Recently a programming book called BASIC Computer Games (pdf) took my interest. An earlier variation of the book called 101 BASIC Computer Games (download) came out in 1973, which is a period before I was born. What has taken my interest has been the programming techniques used back then versus now.

basic-computer-games

My main interest was to try and experience the games using the modern programming language of JavaScript. In order to achieve that, I would need to also experience them as close as possible to an original experience on my modern computer.

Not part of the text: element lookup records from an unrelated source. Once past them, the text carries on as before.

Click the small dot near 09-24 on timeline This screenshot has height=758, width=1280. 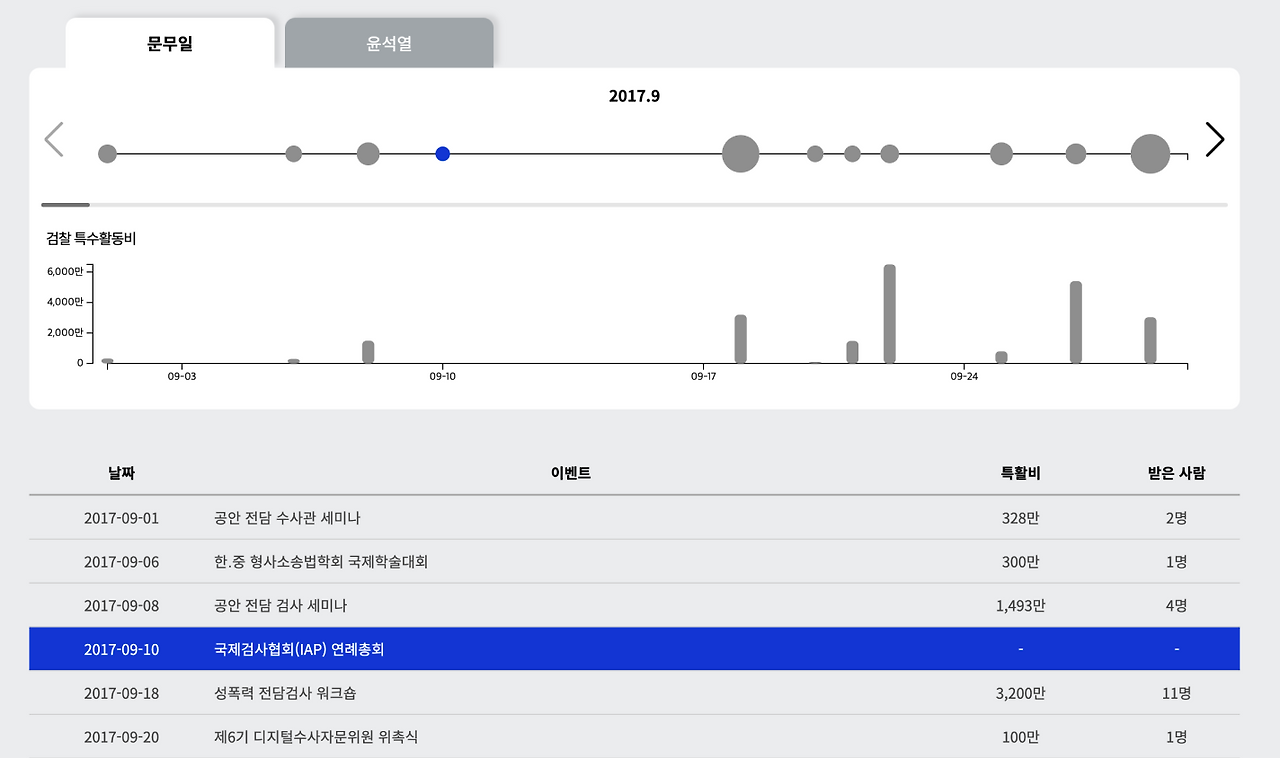1001,153
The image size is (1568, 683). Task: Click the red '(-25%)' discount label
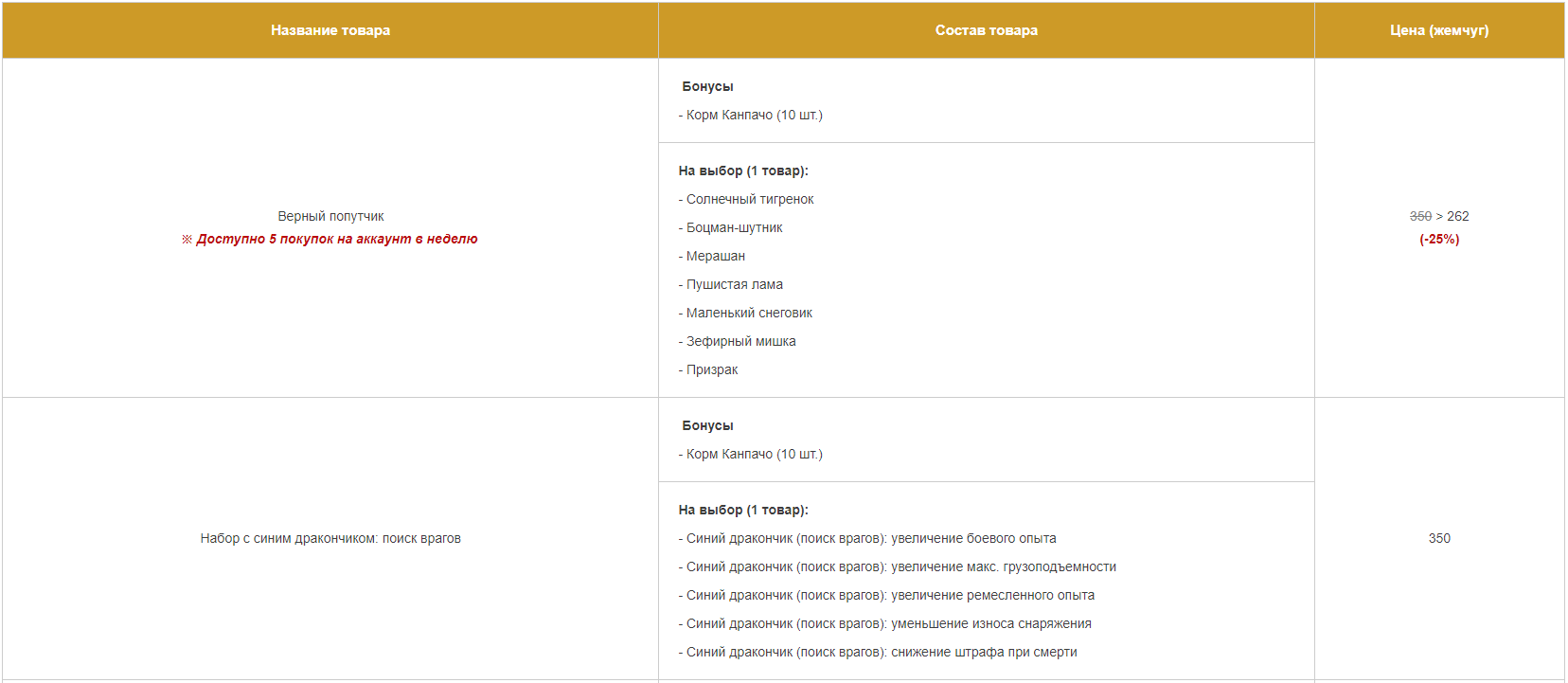click(x=1439, y=239)

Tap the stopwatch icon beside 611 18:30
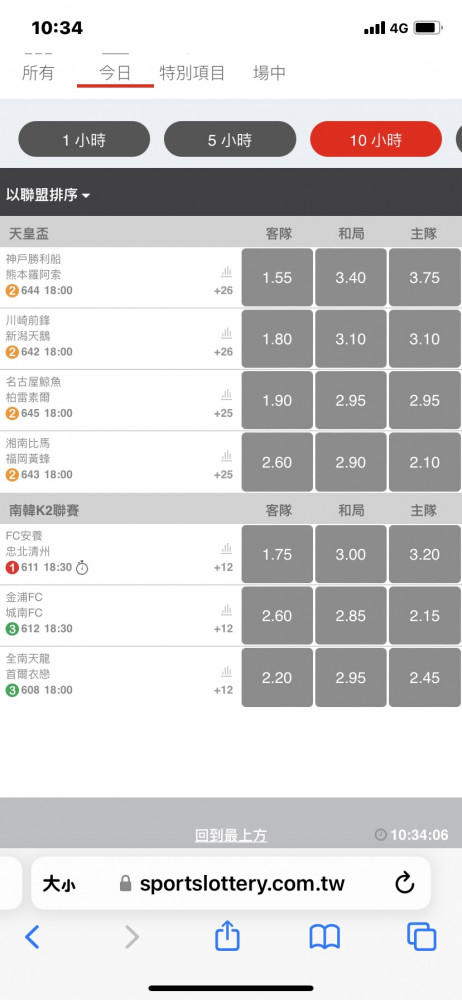[x=82, y=568]
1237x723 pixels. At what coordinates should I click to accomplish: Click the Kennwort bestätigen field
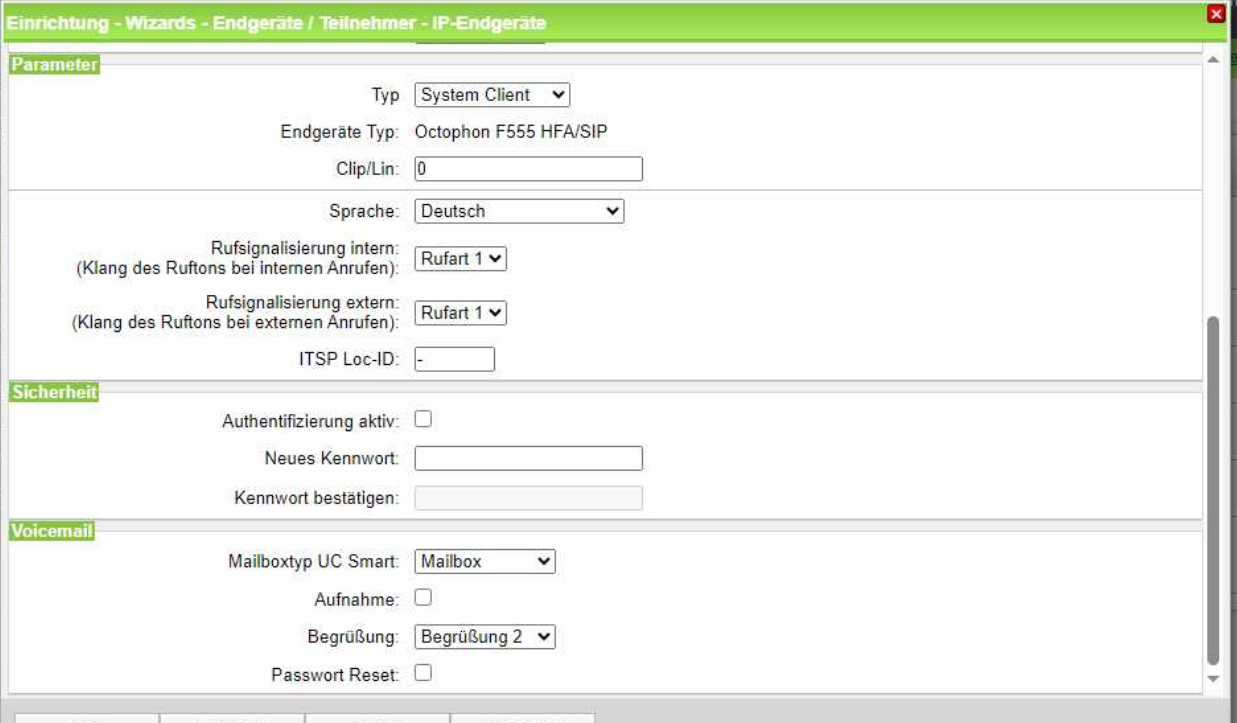(x=528, y=498)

My first challenge was to find a way to run the BASIC programming language on my modern computer. After typing up some of the code from the book I found that someone else has already typed in the code and made it available from the archive of BASIC Computer Games. So far as actually running the code, after exploring several options I went with PC-BASIC which provides an extremely faithful GW-BASIC emulator.

pcbasic

PC-BASIC – a faithful GW-BASIC emulator.

After placing the games in C:\Users\Paul\BCG\ (short for basic computer games), I was able to load and run them with

LOAD”BCG\AMAZING.BAS”
Ok
RUN

One minor problem I found is that some of the games wouldn’t run. Sometimes it was because the GW-BASIC interpreter didn’t understand a technique used in a different variation of the BASIC language. Other times it was as simple as that we no longer output the result directly to a printer, so we cannot refer back to content that appeared earlier. The greatest extent of the changes I made to the code as presented in the book has been to first get the code working, fix obvious spelling mistakes, and add a “Press any key to continue…” message to make up for the lack of direct-to-printer output.

Even though I’ve been keeping changes minimal, there have still been 24 changes required to the BASIC code, just to get everything working. Once all 101 games were working and play-tested, the real work began in finding a way to convert them over to the JavaScript programming language.

Someone else had made a start on a JavaScript conversion of three BASIC Games to JavaScript in 2015, but seems to have given up. He had done the first three of the games, but seems to have stopped when the next one got too difficult to convert.

That’s when I became struck with an the following epiphany:

It’s my turn to pick up the baton.

The next game that he stopped at is Awari, also known of as Mancala and Kalah. My attempts to convert this game taught me a lot, and gave me insight as to why the previous person had stopped here.